(Part of a data file)
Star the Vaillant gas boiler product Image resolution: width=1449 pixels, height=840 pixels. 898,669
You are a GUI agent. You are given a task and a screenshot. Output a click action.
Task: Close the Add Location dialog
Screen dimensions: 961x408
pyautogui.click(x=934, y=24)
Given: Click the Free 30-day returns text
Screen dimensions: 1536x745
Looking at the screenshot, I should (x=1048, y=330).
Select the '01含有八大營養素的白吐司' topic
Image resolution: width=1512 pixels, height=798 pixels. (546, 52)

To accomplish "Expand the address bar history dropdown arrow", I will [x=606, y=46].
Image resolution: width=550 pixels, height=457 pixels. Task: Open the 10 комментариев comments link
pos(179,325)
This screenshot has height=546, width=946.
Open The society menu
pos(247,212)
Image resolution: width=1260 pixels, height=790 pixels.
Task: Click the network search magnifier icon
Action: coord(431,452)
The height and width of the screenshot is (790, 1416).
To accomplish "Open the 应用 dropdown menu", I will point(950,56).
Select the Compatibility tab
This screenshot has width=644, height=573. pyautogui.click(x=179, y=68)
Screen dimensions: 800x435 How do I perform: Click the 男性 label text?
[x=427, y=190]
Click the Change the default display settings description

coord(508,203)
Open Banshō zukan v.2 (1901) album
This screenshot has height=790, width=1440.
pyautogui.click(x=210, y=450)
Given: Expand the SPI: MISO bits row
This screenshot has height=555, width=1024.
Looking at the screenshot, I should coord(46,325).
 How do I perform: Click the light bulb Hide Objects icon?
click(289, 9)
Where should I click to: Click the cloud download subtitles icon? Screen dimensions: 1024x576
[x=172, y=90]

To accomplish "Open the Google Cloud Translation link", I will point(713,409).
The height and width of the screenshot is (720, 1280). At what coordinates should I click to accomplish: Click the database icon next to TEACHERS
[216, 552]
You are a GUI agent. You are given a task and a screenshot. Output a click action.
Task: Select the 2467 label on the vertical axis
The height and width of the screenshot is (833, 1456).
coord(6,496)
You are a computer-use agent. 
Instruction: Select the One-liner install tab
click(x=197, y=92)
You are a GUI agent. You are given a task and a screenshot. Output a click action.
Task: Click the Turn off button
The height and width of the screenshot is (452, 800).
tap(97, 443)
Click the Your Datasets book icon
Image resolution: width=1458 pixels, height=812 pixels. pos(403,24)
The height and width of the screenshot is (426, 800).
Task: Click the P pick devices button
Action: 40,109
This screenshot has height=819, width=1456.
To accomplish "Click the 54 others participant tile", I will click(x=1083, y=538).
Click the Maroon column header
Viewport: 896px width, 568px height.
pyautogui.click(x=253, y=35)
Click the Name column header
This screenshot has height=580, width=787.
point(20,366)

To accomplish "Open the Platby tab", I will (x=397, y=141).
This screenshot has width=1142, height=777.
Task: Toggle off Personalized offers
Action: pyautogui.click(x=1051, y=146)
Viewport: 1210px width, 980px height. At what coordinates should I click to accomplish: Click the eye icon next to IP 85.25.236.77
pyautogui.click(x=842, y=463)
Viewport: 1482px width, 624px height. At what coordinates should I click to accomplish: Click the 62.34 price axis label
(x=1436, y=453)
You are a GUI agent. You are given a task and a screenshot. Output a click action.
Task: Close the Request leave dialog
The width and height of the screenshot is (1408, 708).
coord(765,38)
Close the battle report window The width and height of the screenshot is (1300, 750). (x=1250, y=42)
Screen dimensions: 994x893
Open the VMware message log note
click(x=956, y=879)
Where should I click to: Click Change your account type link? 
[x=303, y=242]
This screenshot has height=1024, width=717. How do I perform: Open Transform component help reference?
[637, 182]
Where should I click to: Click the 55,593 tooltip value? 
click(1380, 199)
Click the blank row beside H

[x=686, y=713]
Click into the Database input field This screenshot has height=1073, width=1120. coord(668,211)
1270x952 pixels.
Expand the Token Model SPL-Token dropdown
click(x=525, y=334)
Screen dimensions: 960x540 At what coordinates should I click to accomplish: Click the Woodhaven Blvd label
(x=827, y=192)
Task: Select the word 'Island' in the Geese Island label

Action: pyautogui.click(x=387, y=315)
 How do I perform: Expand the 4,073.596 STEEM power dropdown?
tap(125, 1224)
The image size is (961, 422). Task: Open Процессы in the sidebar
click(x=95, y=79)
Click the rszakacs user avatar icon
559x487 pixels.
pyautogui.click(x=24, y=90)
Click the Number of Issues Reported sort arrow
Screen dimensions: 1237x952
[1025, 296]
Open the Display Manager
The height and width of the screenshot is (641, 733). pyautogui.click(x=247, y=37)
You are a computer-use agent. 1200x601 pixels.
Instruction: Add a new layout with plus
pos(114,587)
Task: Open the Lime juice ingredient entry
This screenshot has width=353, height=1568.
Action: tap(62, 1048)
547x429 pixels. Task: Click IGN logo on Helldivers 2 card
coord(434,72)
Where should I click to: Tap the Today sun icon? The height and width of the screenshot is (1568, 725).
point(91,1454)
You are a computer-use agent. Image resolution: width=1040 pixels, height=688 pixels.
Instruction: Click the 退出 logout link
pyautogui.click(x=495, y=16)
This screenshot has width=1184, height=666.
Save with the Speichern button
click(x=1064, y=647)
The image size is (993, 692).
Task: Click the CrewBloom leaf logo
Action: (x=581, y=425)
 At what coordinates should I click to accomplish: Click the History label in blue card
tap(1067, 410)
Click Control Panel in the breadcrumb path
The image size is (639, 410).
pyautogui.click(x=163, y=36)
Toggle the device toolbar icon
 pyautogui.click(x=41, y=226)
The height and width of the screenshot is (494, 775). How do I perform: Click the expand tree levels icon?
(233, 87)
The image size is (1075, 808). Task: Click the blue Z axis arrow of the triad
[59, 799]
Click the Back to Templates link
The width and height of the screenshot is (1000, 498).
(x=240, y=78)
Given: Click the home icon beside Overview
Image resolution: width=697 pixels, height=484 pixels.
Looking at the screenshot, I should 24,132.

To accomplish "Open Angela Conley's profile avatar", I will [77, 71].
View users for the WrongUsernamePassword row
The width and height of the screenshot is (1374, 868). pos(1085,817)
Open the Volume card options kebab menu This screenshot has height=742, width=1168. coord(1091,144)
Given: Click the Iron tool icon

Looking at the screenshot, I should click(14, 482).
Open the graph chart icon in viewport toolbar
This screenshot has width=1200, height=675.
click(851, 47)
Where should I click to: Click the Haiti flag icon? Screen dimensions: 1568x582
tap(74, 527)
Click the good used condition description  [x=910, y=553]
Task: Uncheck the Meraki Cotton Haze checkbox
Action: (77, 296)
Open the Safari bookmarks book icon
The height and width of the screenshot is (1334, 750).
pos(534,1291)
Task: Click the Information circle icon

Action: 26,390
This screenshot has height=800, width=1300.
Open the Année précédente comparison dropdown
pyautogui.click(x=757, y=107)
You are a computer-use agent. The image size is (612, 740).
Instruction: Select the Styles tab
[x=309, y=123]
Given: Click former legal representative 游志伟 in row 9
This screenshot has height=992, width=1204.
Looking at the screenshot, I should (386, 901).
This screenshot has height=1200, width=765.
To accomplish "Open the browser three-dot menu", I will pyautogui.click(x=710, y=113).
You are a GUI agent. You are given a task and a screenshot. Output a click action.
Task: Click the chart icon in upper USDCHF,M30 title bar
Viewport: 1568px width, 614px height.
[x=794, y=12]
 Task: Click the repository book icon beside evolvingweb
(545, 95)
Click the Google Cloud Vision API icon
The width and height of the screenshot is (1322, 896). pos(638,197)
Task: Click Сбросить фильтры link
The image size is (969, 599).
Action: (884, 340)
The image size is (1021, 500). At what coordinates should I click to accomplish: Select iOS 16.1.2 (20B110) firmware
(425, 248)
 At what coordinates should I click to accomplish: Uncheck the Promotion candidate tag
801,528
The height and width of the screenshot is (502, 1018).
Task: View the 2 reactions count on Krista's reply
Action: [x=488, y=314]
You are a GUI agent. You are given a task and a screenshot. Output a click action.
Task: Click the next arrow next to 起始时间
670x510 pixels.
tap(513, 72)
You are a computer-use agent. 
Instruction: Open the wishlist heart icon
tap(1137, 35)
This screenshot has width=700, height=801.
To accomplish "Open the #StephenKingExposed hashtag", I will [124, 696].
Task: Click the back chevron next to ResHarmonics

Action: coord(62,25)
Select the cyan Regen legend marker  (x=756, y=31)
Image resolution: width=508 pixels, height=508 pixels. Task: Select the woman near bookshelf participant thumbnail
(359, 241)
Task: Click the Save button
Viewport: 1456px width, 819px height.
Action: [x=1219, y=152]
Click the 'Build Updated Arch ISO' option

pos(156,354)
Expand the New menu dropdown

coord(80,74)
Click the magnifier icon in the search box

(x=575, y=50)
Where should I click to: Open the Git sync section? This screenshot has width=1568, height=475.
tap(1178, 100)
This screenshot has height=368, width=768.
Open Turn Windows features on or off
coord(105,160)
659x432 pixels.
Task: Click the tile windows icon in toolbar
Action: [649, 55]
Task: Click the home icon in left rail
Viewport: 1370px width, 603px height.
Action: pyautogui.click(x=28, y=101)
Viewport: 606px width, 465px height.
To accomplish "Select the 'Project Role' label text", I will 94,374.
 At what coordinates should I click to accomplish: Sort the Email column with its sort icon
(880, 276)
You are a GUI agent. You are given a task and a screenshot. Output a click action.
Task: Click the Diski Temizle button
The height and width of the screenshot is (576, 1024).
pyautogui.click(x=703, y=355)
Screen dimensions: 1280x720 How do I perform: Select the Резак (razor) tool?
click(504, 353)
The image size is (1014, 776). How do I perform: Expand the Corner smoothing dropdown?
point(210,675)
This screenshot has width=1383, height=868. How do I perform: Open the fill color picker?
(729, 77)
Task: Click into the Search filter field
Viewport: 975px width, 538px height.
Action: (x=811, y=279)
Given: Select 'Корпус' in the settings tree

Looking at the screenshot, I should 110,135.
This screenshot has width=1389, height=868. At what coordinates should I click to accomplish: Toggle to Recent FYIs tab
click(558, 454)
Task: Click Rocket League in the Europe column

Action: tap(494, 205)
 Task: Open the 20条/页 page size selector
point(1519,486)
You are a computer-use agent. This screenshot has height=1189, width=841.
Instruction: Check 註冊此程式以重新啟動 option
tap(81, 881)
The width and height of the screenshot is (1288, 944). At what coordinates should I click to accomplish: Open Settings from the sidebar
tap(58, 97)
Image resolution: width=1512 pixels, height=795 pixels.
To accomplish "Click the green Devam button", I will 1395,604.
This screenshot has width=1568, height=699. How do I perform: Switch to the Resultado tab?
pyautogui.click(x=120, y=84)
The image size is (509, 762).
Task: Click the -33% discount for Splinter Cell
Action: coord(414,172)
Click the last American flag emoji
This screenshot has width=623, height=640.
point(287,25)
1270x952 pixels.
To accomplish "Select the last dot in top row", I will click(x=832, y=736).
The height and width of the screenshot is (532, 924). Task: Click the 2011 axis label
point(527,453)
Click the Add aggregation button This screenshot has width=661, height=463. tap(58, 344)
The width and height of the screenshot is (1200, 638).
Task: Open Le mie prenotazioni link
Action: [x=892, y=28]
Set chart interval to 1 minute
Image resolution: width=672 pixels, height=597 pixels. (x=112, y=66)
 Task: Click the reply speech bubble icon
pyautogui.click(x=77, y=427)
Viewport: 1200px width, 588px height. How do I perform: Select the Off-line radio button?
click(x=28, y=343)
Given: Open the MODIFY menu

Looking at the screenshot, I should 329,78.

> **TASK TO COMPLETE**:
Reproduce the lines of the data above word for word, starting at the line that contains "Click the Maroon column header" and ending at the line that contains "click(x=525, y=334)".

> **ANSWER IN FULL**:
Click the Maroon column header
Viewport: 896px width, 568px height.
pyautogui.click(x=253, y=35)
Click the Name column header
This screenshot has height=580, width=787.
point(20,366)

To accomplish "Open the Platby tab", I will (x=397, y=141).
This screenshot has width=1142, height=777.
Task: Toggle off Personalized offers
Action: pyautogui.click(x=1051, y=146)
Viewport: 1210px width, 980px height. At what coordinates should I click to accomplish: Click the eye icon next to IP 85.25.236.77
pyautogui.click(x=842, y=463)
Viewport: 1482px width, 624px height. At what coordinates should I click to accomplish: Click the 62.34 price axis label
(x=1436, y=453)
You are a GUI agent. You are given a task and a screenshot. Output a click action.
Task: Close the Request leave dialog
The width and height of the screenshot is (1408, 708).
coord(765,38)
Close the battle report window The width and height of the screenshot is (1300, 750). (x=1250, y=42)
Screen dimensions: 994x893
Open the VMware message log note
click(x=956, y=879)
Where should I click to: Click Change your account type link? 
[x=303, y=242]
This screenshot has height=1024, width=717. How do I perform: Open Transform component help reference?
[637, 182]
Where should I click to: Click the 55,593 tooltip value? 
click(1380, 199)
Click the blank row beside H

[x=686, y=713]
Click into the Database input field This screenshot has height=1073, width=1120. coord(668,211)
1270x952 pixels.
Expand the Token Model SPL-Token dropdown
click(x=525, y=334)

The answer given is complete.